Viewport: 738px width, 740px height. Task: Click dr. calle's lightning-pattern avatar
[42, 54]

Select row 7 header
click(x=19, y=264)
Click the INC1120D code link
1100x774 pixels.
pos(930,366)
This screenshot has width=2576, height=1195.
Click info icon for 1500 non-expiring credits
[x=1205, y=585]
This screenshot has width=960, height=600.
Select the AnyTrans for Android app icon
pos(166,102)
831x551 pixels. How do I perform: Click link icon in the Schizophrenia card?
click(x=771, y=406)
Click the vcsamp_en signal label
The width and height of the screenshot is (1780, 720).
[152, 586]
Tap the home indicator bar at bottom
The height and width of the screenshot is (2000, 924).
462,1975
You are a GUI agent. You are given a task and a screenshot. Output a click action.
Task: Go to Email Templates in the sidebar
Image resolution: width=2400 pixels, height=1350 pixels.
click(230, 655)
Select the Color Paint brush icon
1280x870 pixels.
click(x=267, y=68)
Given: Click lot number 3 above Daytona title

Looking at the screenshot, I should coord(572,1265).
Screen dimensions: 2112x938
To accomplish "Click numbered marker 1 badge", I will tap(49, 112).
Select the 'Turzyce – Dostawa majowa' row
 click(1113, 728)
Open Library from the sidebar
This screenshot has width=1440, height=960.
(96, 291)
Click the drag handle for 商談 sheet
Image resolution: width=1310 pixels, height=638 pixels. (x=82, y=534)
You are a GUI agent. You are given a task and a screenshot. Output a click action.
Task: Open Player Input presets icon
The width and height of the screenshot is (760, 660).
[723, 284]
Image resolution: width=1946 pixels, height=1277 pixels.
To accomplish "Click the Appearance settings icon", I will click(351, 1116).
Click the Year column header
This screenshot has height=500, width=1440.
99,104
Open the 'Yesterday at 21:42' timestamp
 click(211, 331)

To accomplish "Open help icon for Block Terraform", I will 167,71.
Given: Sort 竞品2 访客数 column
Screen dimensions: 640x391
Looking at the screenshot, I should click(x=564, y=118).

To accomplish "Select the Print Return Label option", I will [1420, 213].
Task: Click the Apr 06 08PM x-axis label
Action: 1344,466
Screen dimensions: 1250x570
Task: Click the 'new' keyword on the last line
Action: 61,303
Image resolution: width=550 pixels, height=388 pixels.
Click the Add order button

────────────────────────────────────────

EXERCISE TASK: Rewrite the entries from the line with "Click the INC1120D code link" to the line with "Looking at the screenshot, I should coord(572,1265).", swapping "Email Templates" for "Message Templates" and leaving everything else the same. Give only those lines.

TASK ANSWER:
Click the INC1120D code link
1100x774 pixels.
pos(930,366)
This screenshot has width=2576, height=1195.
Click info icon for 1500 non-expiring credits
[x=1205, y=585]
This screenshot has width=960, height=600.
Select the AnyTrans for Android app icon
pos(166,102)
831x551 pixels. How do I perform: Click link icon in the Schizophrenia card?
click(x=771, y=406)
Click the vcsamp_en signal label
The width and height of the screenshot is (1780, 720).
[152, 586]
Tap the home indicator bar at bottom
The height and width of the screenshot is (2000, 924).
462,1975
You are a GUI agent. You are given a task and a screenshot. Output a click action.
Task: Go to Message Templates in the sidebar
Image resolution: width=2400 pixels, height=1350 pixels.
click(230, 655)
Select the Color Paint brush icon
1280x870 pixels.
click(x=267, y=68)
Given: Click lot number 3 above Daytona title

Looking at the screenshot, I should coord(572,1265).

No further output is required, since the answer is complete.